_What you should do_
Please reproduce every one of the following rows word for word.

_Information shown_

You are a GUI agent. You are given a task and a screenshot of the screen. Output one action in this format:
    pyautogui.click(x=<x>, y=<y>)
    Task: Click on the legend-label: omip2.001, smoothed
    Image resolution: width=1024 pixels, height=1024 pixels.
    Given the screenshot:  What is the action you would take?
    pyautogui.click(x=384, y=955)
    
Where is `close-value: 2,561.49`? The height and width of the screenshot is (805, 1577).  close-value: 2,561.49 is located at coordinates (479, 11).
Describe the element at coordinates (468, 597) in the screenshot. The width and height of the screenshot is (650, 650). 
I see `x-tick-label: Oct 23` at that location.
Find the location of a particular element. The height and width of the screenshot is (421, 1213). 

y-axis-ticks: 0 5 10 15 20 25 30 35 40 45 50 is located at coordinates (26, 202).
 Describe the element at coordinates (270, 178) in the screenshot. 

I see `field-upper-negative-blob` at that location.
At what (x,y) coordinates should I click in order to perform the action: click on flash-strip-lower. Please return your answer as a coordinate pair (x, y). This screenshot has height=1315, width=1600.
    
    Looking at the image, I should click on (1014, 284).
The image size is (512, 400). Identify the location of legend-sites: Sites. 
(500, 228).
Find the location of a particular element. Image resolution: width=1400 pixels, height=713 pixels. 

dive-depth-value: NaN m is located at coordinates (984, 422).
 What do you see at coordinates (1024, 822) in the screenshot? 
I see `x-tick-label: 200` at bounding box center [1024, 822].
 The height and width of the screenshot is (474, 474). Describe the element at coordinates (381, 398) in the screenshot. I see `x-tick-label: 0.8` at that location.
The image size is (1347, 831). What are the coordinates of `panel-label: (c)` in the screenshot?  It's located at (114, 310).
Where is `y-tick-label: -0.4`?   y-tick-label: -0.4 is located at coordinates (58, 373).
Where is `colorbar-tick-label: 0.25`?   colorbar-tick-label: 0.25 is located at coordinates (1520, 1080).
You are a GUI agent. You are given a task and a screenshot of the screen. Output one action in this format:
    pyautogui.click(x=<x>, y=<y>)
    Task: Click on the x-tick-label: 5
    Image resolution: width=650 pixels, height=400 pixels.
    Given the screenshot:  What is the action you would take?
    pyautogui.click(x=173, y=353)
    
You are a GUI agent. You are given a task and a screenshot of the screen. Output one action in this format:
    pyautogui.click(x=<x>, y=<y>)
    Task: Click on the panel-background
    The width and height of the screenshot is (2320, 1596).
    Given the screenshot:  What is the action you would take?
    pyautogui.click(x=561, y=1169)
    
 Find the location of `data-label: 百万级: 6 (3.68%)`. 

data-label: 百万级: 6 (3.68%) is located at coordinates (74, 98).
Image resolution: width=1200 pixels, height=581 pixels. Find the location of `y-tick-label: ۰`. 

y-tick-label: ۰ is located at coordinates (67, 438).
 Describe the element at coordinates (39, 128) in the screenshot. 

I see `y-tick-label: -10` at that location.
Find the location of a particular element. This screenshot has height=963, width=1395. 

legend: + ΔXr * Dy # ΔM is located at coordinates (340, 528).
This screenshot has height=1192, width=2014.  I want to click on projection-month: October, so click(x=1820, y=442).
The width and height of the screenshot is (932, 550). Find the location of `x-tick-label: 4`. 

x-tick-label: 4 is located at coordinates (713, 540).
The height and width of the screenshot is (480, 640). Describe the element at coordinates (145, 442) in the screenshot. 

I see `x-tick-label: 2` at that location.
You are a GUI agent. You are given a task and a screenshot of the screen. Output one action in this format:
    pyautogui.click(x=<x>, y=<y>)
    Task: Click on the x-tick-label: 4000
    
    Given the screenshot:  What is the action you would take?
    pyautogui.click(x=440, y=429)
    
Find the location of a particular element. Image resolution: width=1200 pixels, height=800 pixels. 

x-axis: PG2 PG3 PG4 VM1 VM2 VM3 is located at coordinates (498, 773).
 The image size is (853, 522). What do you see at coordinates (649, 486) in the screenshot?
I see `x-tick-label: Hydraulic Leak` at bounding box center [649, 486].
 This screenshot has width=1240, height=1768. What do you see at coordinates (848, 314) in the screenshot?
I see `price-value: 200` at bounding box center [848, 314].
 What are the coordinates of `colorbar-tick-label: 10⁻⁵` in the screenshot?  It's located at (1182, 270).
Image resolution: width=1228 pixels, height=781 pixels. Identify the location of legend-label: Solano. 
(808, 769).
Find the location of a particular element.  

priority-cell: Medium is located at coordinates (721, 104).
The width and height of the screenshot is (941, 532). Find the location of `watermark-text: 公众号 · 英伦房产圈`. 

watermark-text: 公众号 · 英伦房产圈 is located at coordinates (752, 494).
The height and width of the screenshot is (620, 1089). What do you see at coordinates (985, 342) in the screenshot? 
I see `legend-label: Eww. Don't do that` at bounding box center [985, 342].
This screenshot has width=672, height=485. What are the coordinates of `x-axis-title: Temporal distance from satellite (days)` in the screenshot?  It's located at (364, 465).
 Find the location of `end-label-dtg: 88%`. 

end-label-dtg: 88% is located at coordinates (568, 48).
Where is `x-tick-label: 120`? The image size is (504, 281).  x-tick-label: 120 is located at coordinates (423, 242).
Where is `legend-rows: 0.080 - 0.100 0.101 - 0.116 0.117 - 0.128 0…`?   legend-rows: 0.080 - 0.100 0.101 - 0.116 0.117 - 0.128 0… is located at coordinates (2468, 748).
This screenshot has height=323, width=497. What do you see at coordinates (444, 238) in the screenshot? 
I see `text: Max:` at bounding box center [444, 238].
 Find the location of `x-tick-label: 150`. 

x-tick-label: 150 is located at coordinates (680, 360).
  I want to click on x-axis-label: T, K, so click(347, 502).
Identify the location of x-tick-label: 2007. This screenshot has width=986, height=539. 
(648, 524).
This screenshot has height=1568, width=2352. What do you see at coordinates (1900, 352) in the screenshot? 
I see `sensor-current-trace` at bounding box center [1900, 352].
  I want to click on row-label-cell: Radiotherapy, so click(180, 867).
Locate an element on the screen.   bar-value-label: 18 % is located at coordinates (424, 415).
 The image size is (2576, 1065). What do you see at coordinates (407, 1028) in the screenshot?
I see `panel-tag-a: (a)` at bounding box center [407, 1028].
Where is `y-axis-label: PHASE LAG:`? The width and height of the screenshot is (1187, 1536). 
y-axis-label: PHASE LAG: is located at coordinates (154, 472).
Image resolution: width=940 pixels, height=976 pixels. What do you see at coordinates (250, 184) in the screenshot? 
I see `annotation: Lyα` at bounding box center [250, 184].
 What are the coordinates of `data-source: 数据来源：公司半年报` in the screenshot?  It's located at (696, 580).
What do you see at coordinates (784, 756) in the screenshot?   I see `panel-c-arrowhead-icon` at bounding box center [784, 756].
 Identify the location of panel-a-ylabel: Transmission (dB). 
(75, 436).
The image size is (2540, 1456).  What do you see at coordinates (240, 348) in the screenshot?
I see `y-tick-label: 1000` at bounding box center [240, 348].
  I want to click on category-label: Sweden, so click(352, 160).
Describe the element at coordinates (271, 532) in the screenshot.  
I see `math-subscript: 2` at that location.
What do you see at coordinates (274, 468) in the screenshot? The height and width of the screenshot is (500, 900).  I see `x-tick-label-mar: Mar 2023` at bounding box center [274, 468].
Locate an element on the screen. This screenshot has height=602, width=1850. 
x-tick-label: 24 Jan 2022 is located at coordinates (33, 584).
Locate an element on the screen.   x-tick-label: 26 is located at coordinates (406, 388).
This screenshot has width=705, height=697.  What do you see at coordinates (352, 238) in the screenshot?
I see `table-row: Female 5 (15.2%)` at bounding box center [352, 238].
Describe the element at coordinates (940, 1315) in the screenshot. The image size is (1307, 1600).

_Your solution_
You are a GUI agent. You are given a task and a screenshot of the screen. Output one action in this format:
    pyautogui.click(x=<x>, y=<y>)
    Task: Click on the legend-label: omip2.001, smoothed
    Image resolution: width=1024 pixels, height=1024 pixels.
    Given the screenshot:  What is the action you would take?
    pyautogui.click(x=384, y=955)
    
Where is `close-value: 2,561.49`? The height and width of the screenshot is (805, 1577).  close-value: 2,561.49 is located at coordinates (479, 11).
Describe the element at coordinates (468, 597) in the screenshot. The width and height of the screenshot is (650, 650). 
I see `x-tick-label: Oct 23` at that location.
Find the location of a particular element. The height and width of the screenshot is (421, 1213). 

y-axis-ticks: 0 5 10 15 20 25 30 35 40 45 50 is located at coordinates (26, 202).
 Describe the element at coordinates (270, 178) in the screenshot. 

I see `field-upper-negative-blob` at that location.
At what (x,y) coordinates should I click in order to perform the action: click on flash-strip-lower. Please return your answer as a coordinate pair (x, y). This screenshot has height=1315, width=1600.
    
    Looking at the image, I should click on (1014, 284).
The image size is (512, 400). Identify the location of legend-sites: Sites. 
(500, 228).
Find the location of a particular element. Image resolution: width=1400 pixels, height=713 pixels. 

dive-depth-value: NaN m is located at coordinates (984, 422).
 What do you see at coordinates (1024, 822) in the screenshot? 
I see `x-tick-label: 200` at bounding box center [1024, 822].
 The height and width of the screenshot is (474, 474). Describe the element at coordinates (381, 398) in the screenshot. I see `x-tick-label: 0.8` at that location.
The image size is (1347, 831). What are the coordinates of `panel-label: (c)` in the screenshot?  It's located at (114, 310).
Where is `y-tick-label: -0.4`?   y-tick-label: -0.4 is located at coordinates (58, 373).
Where is `colorbar-tick-label: 0.25`?   colorbar-tick-label: 0.25 is located at coordinates (1520, 1080).
You are a GUI agent. You are given a task and a screenshot of the screen. Output one action in this format:
    pyautogui.click(x=<x>, y=<y>)
    Task: Click on the x-tick-label: 5
    Image resolution: width=650 pixels, height=400 pixels.
    Given the screenshot:  What is the action you would take?
    pyautogui.click(x=173, y=353)
    
You are a GUI agent. You are given a task and a screenshot of the screen. Output one action in this format:
    pyautogui.click(x=<x>, y=<y>)
    Task: Click on the panel-background
    The width and height of the screenshot is (2320, 1596).
    Given the screenshot:  What is the action you would take?
    pyautogui.click(x=561, y=1169)
    
 Find the location of `data-label: 百万级: 6 (3.68%)`. 

data-label: 百万级: 6 (3.68%) is located at coordinates (74, 98).
Image resolution: width=1200 pixels, height=581 pixels. Find the location of `y-tick-label: ۰`. 

y-tick-label: ۰ is located at coordinates (67, 438).
 Describe the element at coordinates (39, 128) in the screenshot. 

I see `y-tick-label: -10` at that location.
Find the location of a particular element. This screenshot has height=963, width=1395. 

legend: + ΔXr * Dy # ΔM is located at coordinates (340, 528).
This screenshot has height=1192, width=2014.  I want to click on projection-month: October, so click(x=1820, y=442).
The width and height of the screenshot is (932, 550). Find the location of `x-tick-label: 4`. 

x-tick-label: 4 is located at coordinates (713, 540).
The height and width of the screenshot is (480, 640). Describe the element at coordinates (145, 442) in the screenshot. 

I see `x-tick-label: 2` at that location.
You are a GUI agent. You are given a task and a screenshot of the screen. Output one action in this format:
    pyautogui.click(x=<x>, y=<y>)
    Task: Click on the x-tick-label: 4000
    
    Given the screenshot:  What is the action you would take?
    pyautogui.click(x=440, y=429)
    
Find the location of a particular element. Image resolution: width=1200 pixels, height=800 pixels. 

x-axis: PG2 PG3 PG4 VM1 VM2 VM3 is located at coordinates (498, 773).
 The image size is (853, 522). What do you see at coordinates (649, 486) in the screenshot?
I see `x-tick-label: Hydraulic Leak` at bounding box center [649, 486].
 This screenshot has width=1240, height=1768. What do you see at coordinates (848, 314) in the screenshot?
I see `price-value: 200` at bounding box center [848, 314].
 What are the coordinates of `colorbar-tick-label: 10⁻⁵` in the screenshot?  It's located at (1182, 270).
Image resolution: width=1228 pixels, height=781 pixels. Identify the location of legend-label: Solano. 
(808, 769).
Find the location of a particular element.  

priority-cell: Medium is located at coordinates (721, 104).
The width and height of the screenshot is (941, 532). Find the location of `watermark-text: 公众号 · 英伦房产圈`. 

watermark-text: 公众号 · 英伦房产圈 is located at coordinates (752, 494).
The height and width of the screenshot is (620, 1089). What do you see at coordinates (985, 342) in the screenshot? 
I see `legend-label: Eww. Don't do that` at bounding box center [985, 342].
This screenshot has width=672, height=485. What are the coordinates of `x-axis-title: Temporal distance from satellite (days)` in the screenshot?  It's located at (364, 465).
 Find the location of `end-label-dtg: 88%`. 

end-label-dtg: 88% is located at coordinates (568, 48).
Where is `x-tick-label: 120`? The image size is (504, 281).  x-tick-label: 120 is located at coordinates (423, 242).
Where is `legend-rows: 0.080 - 0.100 0.101 - 0.116 0.117 - 0.128 0…`?   legend-rows: 0.080 - 0.100 0.101 - 0.116 0.117 - 0.128 0… is located at coordinates (2468, 748).
This screenshot has height=323, width=497. What do you see at coordinates (444, 238) in the screenshot? 
I see `text: Max:` at bounding box center [444, 238].
 Find the location of `x-tick-label: 150`. 

x-tick-label: 150 is located at coordinates (680, 360).
  I want to click on x-axis-label: T, K, so click(347, 502).
Identify the location of x-tick-label: 2007. This screenshot has width=986, height=539. 
(648, 524).
This screenshot has height=1568, width=2352. What do you see at coordinates (1900, 352) in the screenshot? 
I see `sensor-current-trace` at bounding box center [1900, 352].
  I want to click on row-label-cell: Radiotherapy, so click(180, 867).
Locate an element on the screen.   bar-value-label: 18 % is located at coordinates (424, 415).
 The image size is (2576, 1065). What do you see at coordinates (407, 1028) in the screenshot?
I see `panel-tag-a: (a)` at bounding box center [407, 1028].
Where is `y-axis-label: PHASE LAG:`? The width and height of the screenshot is (1187, 1536). 
y-axis-label: PHASE LAG: is located at coordinates (154, 472).
Image resolution: width=940 pixels, height=976 pixels. What do you see at coordinates (250, 184) in the screenshot? 
I see `annotation: Lyα` at bounding box center [250, 184].
 What are the coordinates of `data-source: 数据来源：公司半年报` in the screenshot?  It's located at (696, 580).
What do you see at coordinates (784, 756) in the screenshot?   I see `panel-c-arrowhead-icon` at bounding box center [784, 756].
 Identify the location of panel-a-ylabel: Transmission (dB). 
(75, 436).
The image size is (2540, 1456).  What do you see at coordinates (240, 348) in the screenshot?
I see `y-tick-label: 1000` at bounding box center [240, 348].
  I want to click on category-label: Sweden, so click(352, 160).
Describe the element at coordinates (271, 532) in the screenshot.  
I see `math-subscript: 2` at that location.
What do you see at coordinates (274, 468) in the screenshot? The height and width of the screenshot is (500, 900).  I see `x-tick-label-mar: Mar 2023` at bounding box center [274, 468].
Locate an element on the screen. This screenshot has height=602, width=1850. 
x-tick-label: 24 Jan 2022 is located at coordinates (33, 584).
Locate an element on the screen.   x-tick-label: 26 is located at coordinates (406, 388).
This screenshot has width=705, height=697.  What do you see at coordinates (352, 238) in the screenshot?
I see `table-row: Female 5 (15.2%)` at bounding box center [352, 238].
Describe the element at coordinates (940, 1315) in the screenshot. The image size is (1307, 1600).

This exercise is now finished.